RFC Errata
RFC 9110, "HTTP Semantics", June 2022
Source of RFC: httpbis (wit)
Errata ID: 8138
Status: Rejected
Type: Technical
Publication Format(s) : TEXT, PDF, HTML
Reported By: Roy Yosef Barkay, Tomer Yair
Date Reported: 2024-10-12
Rejected by: Francesca Palombini
Date Rejected: 2024-10-29
Section 15.4 says:
5. If the request method has been changed to GET or HEAD, remove content-specific header fields, including (but not limited to) Content-Encoding, Content-Language, Content-Location, Content-Type, Content-Length, Digest, Last-Modified.
It should say:
6.If a redirect request includes a target uri of redirect link (a recursive redirect request) such as: http://example.com/reditectto= ""http://example.com/redirecto="http://bad.examaple.com"" a redirect to http://example.com/redirecto="http://bad.examaple.com" should be made and than to http://bad.examaple.com that way the security messures to redirect to another domain may take place
Notes:
currently the rfc doesn't indicate how web server and
browsers should handle recursive rerdirect such as
http://example.com/reditectto="http://example.com/redirecto="http://bad.examaple.com""

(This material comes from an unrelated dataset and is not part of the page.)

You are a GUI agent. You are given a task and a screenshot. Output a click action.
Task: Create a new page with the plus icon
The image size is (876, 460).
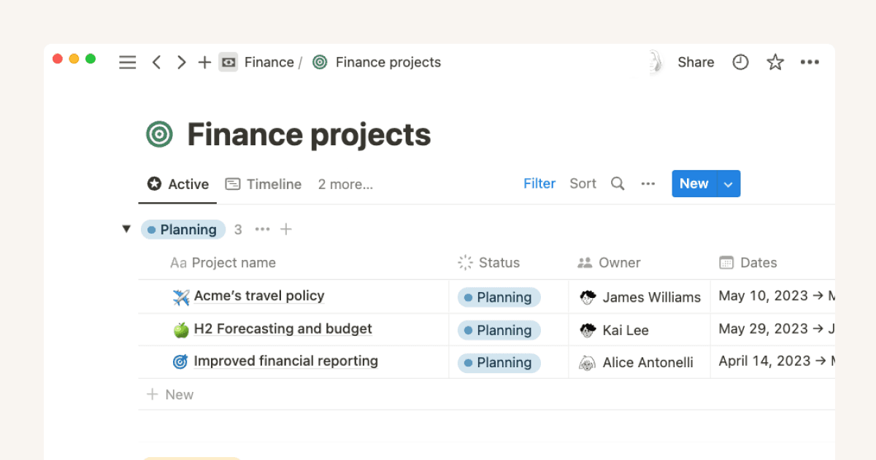click(x=204, y=62)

therefore i was able to abuse this behavior to gain
cve and exploitation on web server for 2 main resoans
1. redirect allowed only to same domain logic : with regex on
the parameter "gooddomain.com/.*" which works as intended for the escape of the domain part in the uri but doesnt handle a case where there is a recursive request which is handled by server side.
2. out of domain control which gives the user a choice to know and
approve the moving to another domain because the server views the
request as to the same domain
the correct text should come after number 5
--VERIFIER NOTES--
In rejecting this errata report, I note that the aim of this erratum is not to fix an apparent error, but an addition to the current tex. This sort of text change is not in scope for errata reports, which are meant to collect errors in the documents, things that were actual errors at publication and that would have been fixed at that time had the working group or document authors noticed them -- they were just missed. This is not the case here.